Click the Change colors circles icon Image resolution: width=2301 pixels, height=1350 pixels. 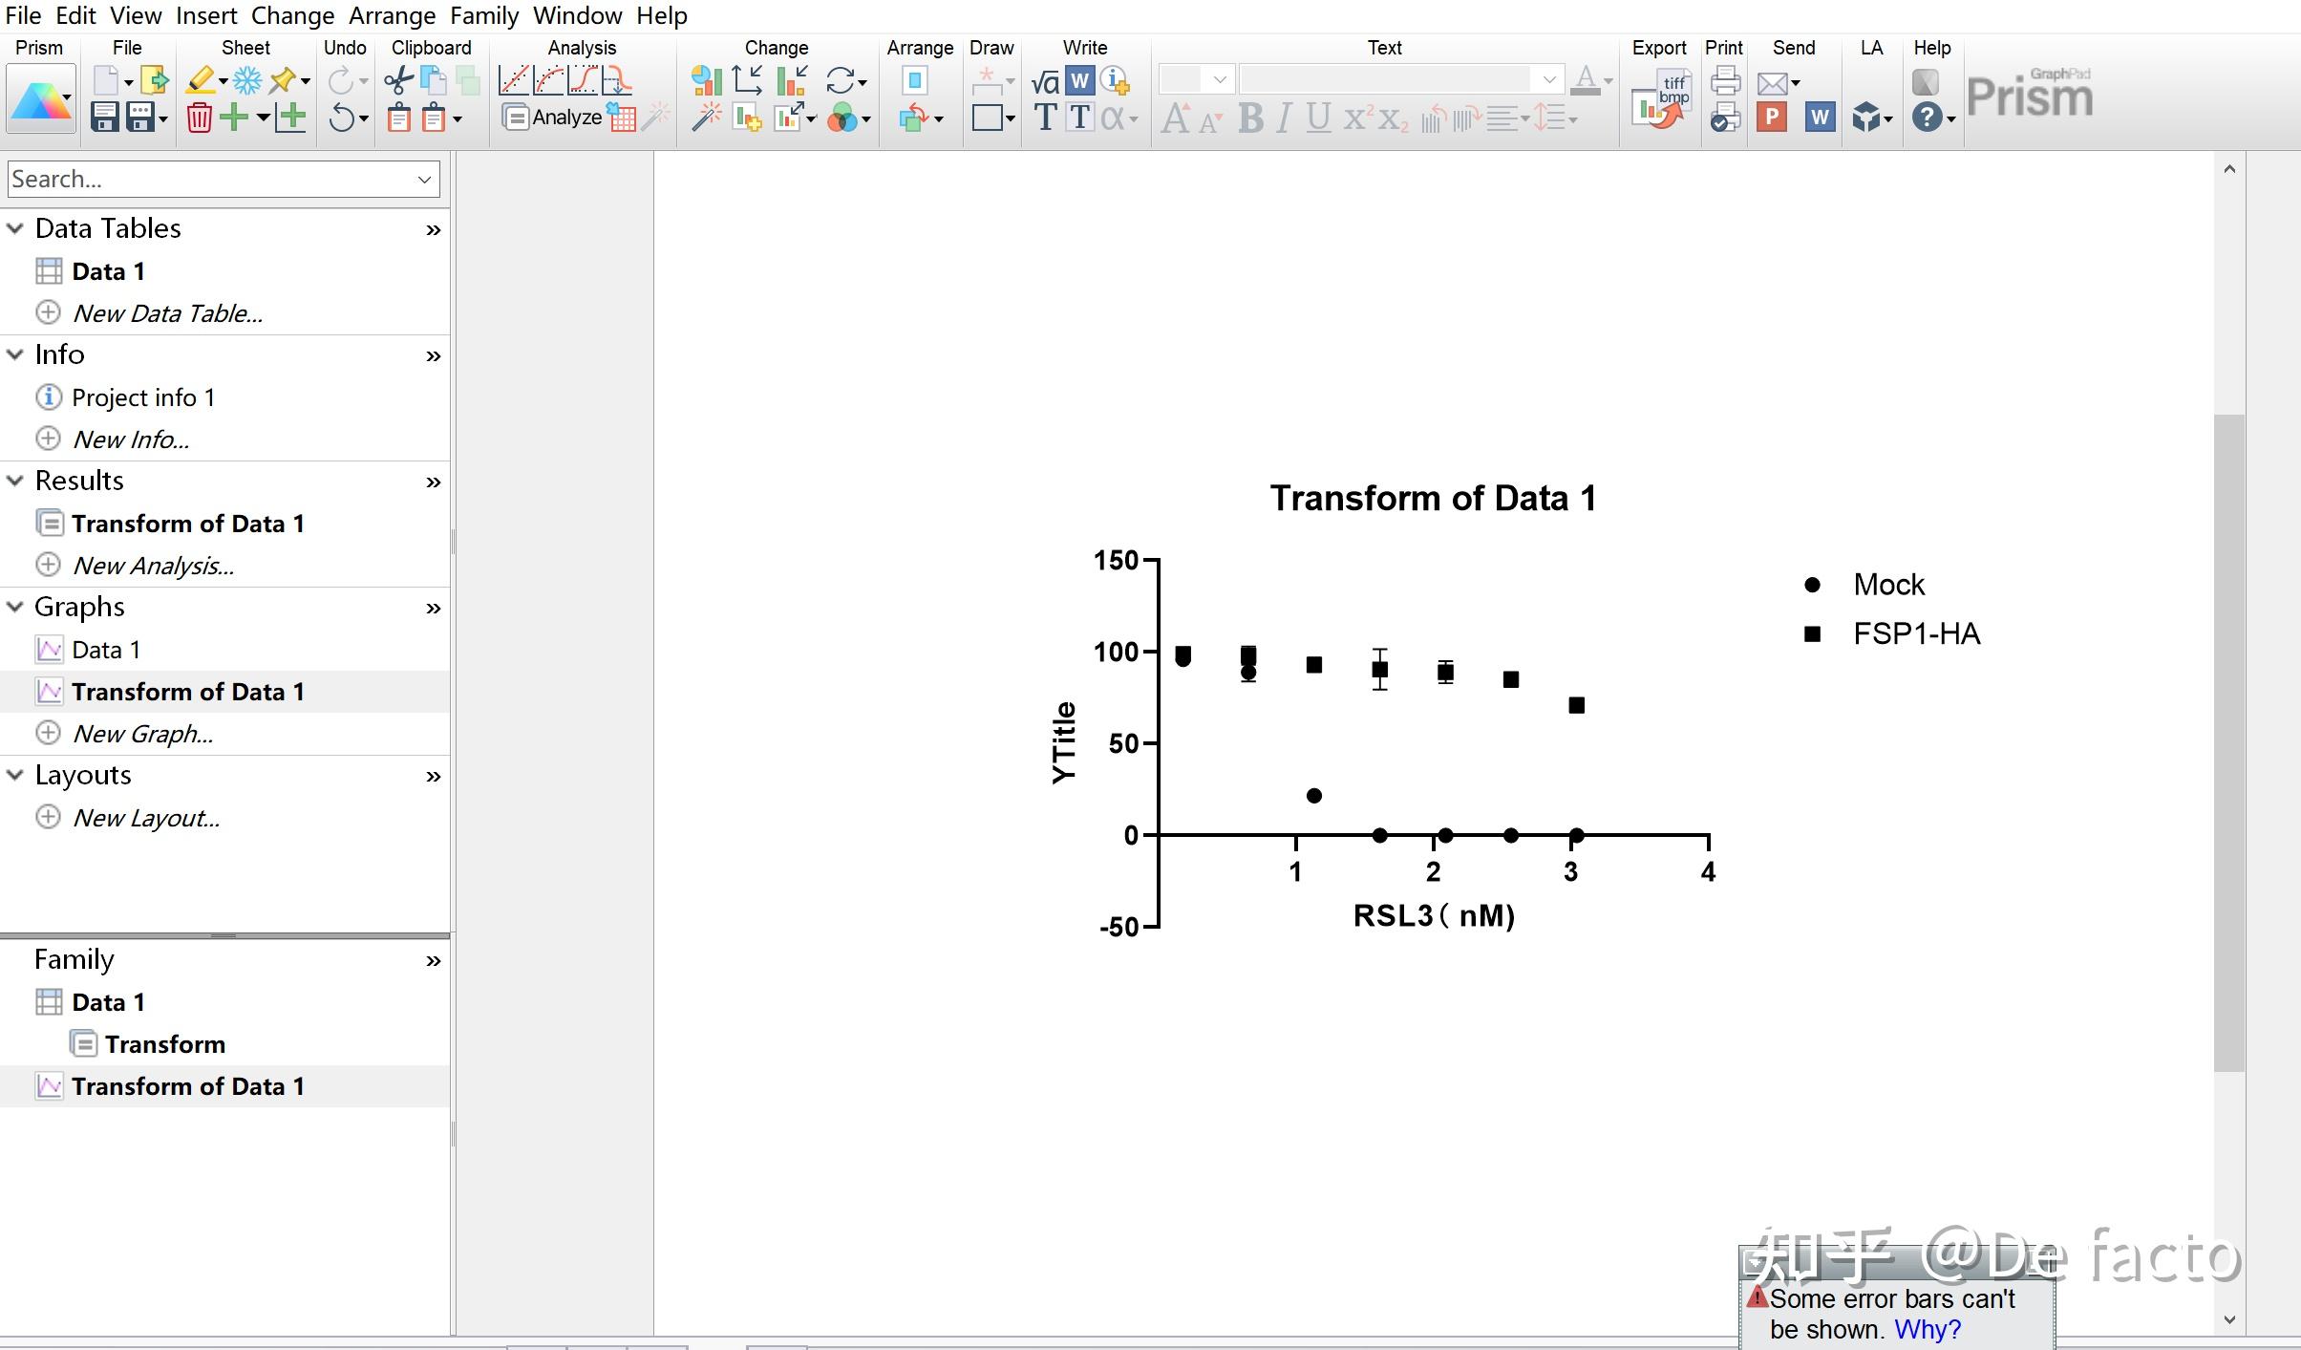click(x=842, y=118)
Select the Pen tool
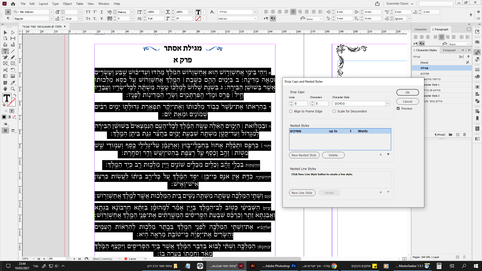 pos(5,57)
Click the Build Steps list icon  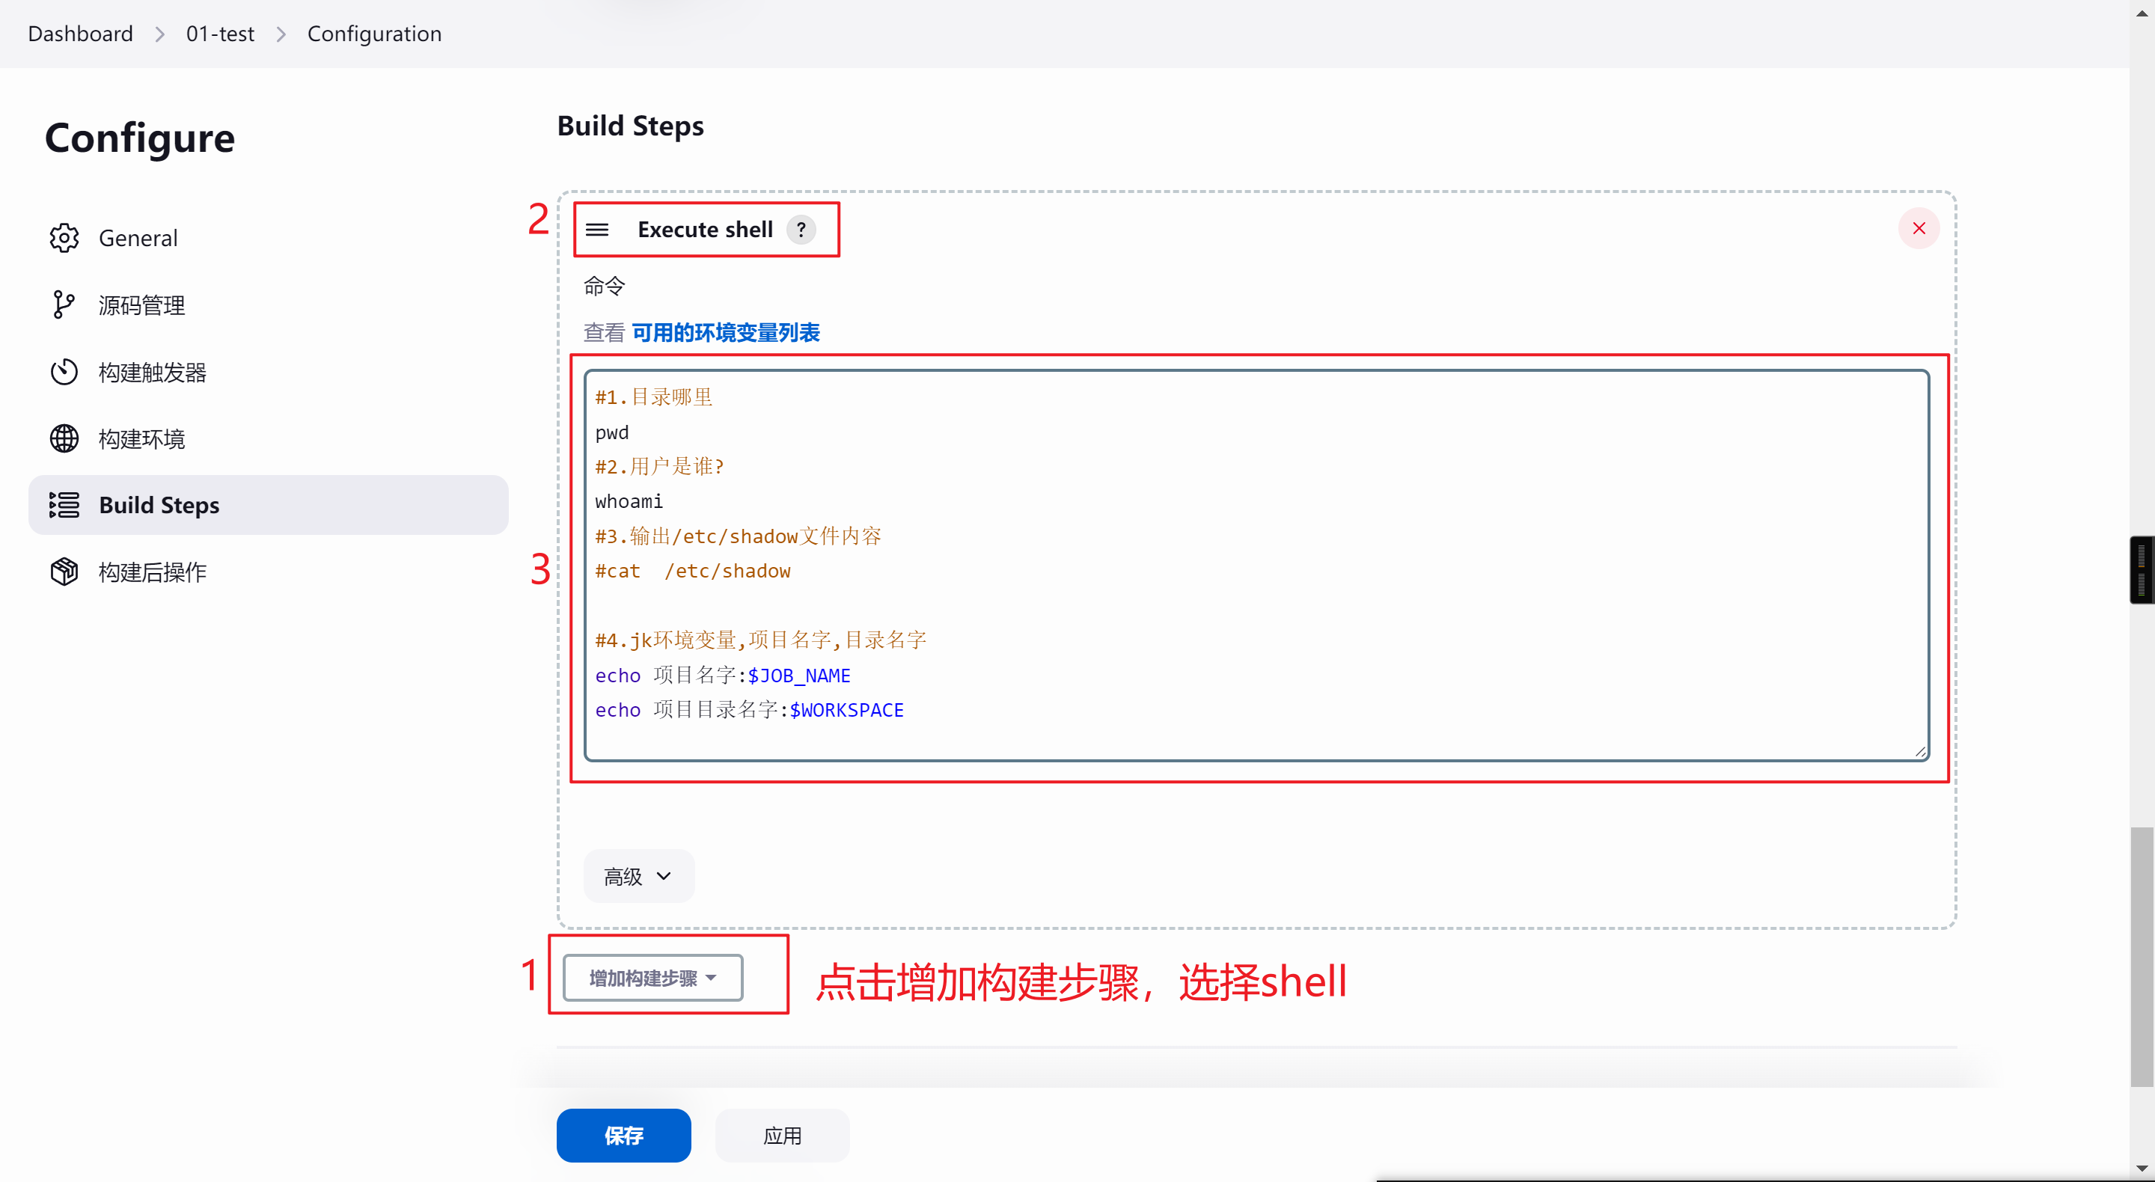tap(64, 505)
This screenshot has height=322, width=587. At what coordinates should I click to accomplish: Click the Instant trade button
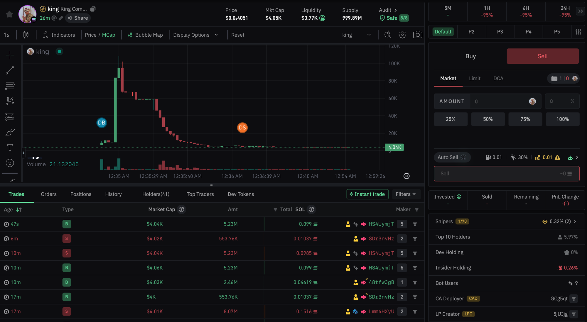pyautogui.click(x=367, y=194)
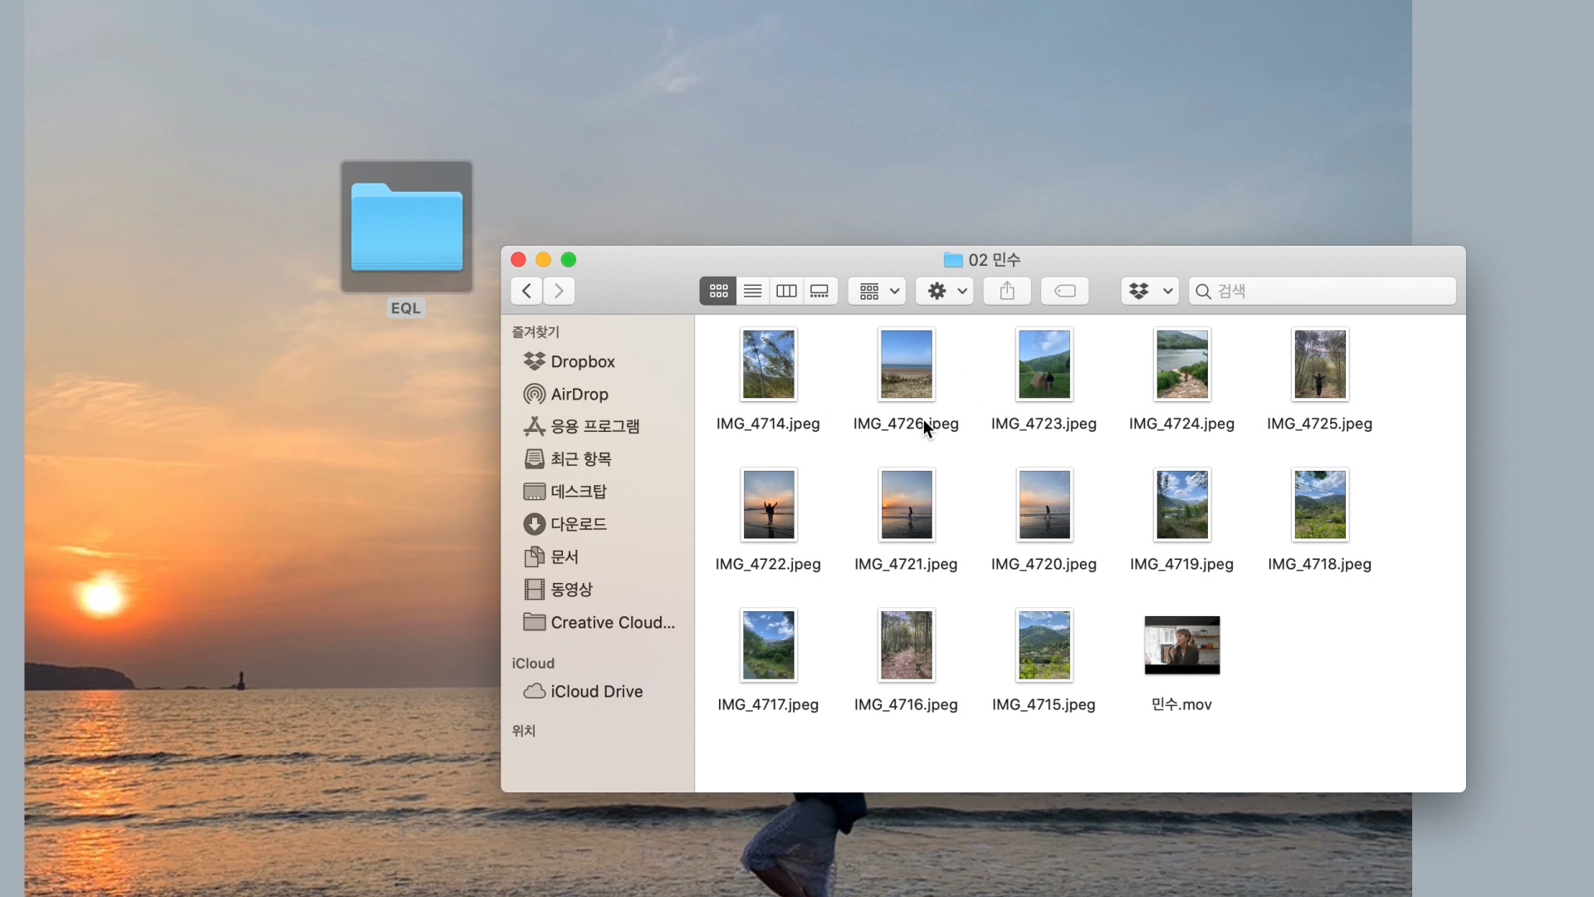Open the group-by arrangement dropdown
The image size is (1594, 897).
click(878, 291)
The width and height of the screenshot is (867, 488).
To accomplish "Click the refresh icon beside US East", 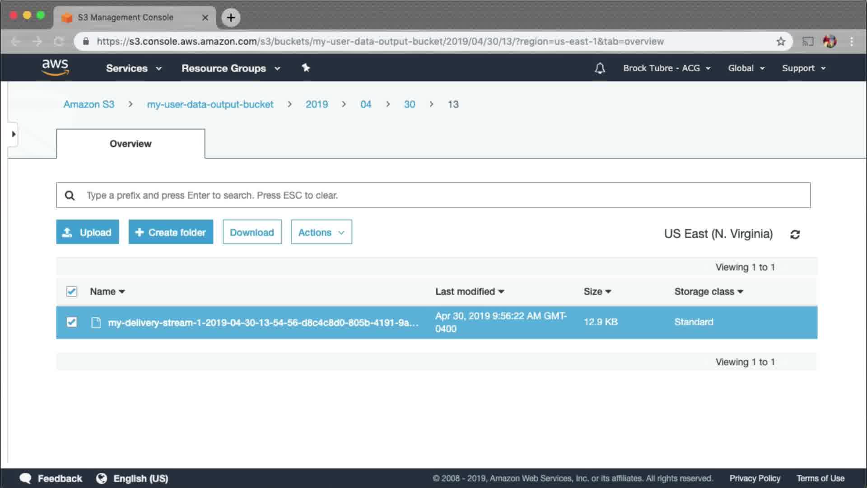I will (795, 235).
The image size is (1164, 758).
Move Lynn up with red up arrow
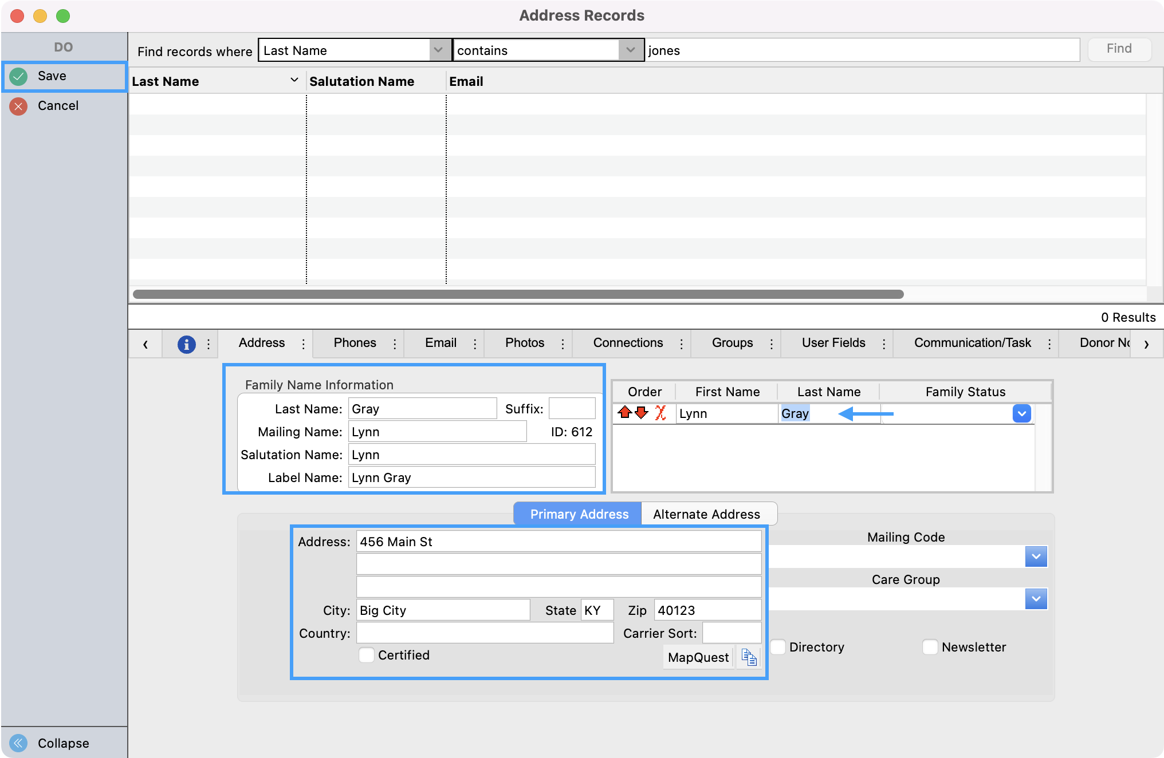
########################################
▶ _Exercise goal_
Give again, word for word, only the lines from the line containing "The image size is (1164, 758)." through the last line above, both included; leave the pictures out.

▶ _Task output_
The image size is (1164, 758).
Move Lynn up with red up arrow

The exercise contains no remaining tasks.